From a talk this week by David Miliband, head of the International Rescue Committee and former British Foreign Secretary:
- 20 million refugees have fled their country in fear of persecution for racial, ethnic or political reasons.
- 40 million people are internally displaced within their country.
- 200+ million migrants have left their country in search of a better life.
- 1% of all refugees went home last year.
- 17 years is the average duration of exile.
- 86% of refugees and displaced people are in poor countries.
With states collapsing, particularly in the Middle East and Africa, the increase in horrendous violence and disrespect for humanitarian law, and “the absence of legal routes to hope and dignity,” this is a crisis no wall can contain. Globalization isn’t just a political policy, it’s an international reality; and “America First” code language is not the answer – particularly if you consider these numbers from Steve Phillips’ Brown is the New Black:
- In the last 50 years, people of color have increased from 12% to 37% of the U.S. population.
- Latinos have grown from 9 million to 54 million; Asians from 2 million to 18 million.

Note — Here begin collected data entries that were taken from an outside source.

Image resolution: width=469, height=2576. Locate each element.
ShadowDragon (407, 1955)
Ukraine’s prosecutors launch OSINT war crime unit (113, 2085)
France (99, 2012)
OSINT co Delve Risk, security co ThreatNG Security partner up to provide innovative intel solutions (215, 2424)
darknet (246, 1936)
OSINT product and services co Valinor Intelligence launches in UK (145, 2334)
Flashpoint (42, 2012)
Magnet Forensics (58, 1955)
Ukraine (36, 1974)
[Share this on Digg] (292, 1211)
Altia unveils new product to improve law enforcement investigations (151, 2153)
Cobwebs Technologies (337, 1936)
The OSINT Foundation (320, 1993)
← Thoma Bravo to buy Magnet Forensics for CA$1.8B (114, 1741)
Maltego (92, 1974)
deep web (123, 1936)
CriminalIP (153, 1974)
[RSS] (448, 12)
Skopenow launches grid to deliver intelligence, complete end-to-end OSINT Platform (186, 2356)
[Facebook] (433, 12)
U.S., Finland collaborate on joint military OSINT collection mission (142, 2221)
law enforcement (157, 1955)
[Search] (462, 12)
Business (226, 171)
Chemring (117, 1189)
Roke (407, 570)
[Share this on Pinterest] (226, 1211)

- Our population increases by 8,000 people a day, 90% of whom are non-white.
Clearly these are unsettling numbers for the dwindling white majority – even if they are a fulfillment of America’s self-image: a melting pot; a nation of immigrants; a land where all men are created equal and anyone can grow up to be president. Maybe it’s a cause for celebration instead of fear. And it seems a good time to recognize how much we have in common with the rest of the world.